Let $X$ be a Banach space and $K\subset X$ compact. Let $C(K)$ be the set of continuous function in $K$ and $\mu\in (C(K))^\star$ a non-negative measure.
Assume that $f:K\to X^\star$ is a continuous function and $C(K;X)$ the space of continuous functions $k: K\to X$. We have that $$\sup_{k\in C(K;X),\ \|k\|\leq 1}\langle \mu,\langle f(\cdot),k(\cdot)\rangle \rangle\leq\int_K\|f(t)\|d\mu \tag{1}$$
Now I want to prove that
$$\sup_{k\in C(K;X),\ \|k\|\leq 1}\langle \mu,\langle f(\cdot),k(\cdot)\rangle \rangle=\int_K\|f(t)\|d\mu \tag{2}$$
To prove $(2)$, I am trying the following argument: Given $\delta>0$, for each $t\in K$, there exist $k_\delta(t)$, with $\|k_\delta(t)\|\leq 1$, such that $$|\|f(t)\|-\langle f(t),k_\delta(t)\rangle|<\delta\tag{3}$$
Now to finish my argument, I would like to show that it is possible to choose $k_\delta$ in such a way that $k_\delta$ is continuous.

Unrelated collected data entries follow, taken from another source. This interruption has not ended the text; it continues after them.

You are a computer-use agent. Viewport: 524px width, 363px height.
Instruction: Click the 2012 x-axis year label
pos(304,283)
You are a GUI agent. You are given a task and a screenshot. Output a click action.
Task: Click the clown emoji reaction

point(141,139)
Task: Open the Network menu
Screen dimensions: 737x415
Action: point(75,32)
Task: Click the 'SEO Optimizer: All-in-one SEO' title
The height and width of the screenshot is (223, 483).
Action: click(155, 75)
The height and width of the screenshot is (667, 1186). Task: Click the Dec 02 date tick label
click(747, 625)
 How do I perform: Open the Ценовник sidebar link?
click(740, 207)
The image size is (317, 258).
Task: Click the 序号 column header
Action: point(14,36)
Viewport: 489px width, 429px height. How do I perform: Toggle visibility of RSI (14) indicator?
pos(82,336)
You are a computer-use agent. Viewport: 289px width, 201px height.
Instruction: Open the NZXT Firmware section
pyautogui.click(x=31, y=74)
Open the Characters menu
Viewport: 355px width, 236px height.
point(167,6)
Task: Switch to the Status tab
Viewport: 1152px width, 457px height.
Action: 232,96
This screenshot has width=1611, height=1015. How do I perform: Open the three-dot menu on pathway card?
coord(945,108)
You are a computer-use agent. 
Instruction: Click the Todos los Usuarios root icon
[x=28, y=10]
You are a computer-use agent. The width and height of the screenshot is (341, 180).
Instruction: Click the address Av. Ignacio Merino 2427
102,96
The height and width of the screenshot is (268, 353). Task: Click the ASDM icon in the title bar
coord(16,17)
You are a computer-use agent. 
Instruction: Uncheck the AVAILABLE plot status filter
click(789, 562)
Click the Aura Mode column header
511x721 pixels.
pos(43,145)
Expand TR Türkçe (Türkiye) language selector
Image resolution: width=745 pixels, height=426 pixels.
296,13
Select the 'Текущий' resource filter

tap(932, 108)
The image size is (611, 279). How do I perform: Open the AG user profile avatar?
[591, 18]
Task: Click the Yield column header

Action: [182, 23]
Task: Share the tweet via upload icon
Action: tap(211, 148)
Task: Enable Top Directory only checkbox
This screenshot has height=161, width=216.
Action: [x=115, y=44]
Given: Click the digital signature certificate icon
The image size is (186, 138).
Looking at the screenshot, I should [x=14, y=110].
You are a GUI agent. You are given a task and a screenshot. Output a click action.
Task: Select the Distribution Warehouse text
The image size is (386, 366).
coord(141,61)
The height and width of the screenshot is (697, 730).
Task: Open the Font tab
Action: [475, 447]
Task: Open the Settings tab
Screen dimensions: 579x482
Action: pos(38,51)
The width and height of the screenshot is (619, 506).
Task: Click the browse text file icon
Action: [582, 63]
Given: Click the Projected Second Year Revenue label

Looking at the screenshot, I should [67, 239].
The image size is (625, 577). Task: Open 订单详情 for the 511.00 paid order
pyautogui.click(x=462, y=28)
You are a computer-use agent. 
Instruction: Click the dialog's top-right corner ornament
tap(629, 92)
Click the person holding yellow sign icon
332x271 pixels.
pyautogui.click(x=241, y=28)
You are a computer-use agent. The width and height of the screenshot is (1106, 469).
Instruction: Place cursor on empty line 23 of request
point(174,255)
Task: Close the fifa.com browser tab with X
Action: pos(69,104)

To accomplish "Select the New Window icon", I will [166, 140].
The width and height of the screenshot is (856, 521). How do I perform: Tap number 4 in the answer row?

Question: Is my argument good? Can I finish it? Or someone know a better argument?
Remark 1: If anyone knows a better title, please feel free to change it.
Update: I whink I have a answer, I will post here, please verify if it is correct.
Fix $t\in K$ and for $\delta_1>0$ choose $k: K\to X$ continuous such that $(3)$ is valid ofr $t$ and $\delta_1$. Note that $$|\|f(s)\|-\langle f(s), k(s)\rangle |\leq |\|f(s)\|-\|f(t)\| +|\|f(t)\|-\langle f(t),k(t)\rangle |+ \\ +|\langle f(t),k(t)\rangle - \langle f(s), k(s)\rangle \tag{4}|$$
Because $f$ is continuous, we can take a small ball $B$ centered in $t$ such that $(4)$ implies $$|\|f(s)\|-\langle f(s), k(s)\rangle |\leq 3\delta_1,\ \forall\ s\in B\tag{5}$$
Now we do this this for all $t\in K$, to obtain a open cover of $K$. We choose a finite open cover $B_1,...,B_n$ and we associate to those finite open cover a parition of unity $\varphi_1,...,\varphi_n$.
Define $k_\delta (t)=\sum_{i=1}^n \varphi_i(t)k_i(t)$. Note that $$|\|f(t)\|-\langle f(t),\sum_{i=1}^n \varphi_i(t)k_i(t)\rangle|\leq \sum _{i=1}^n \varphi_i(t)|\|f(t)\|-\langle f(t),k_i(t)\rangle|\leq 3\delta_1$$
To conclude, we take $\delta_1=\delta/3$.
You skipped some steps but the main argument is correect. This proof is ok.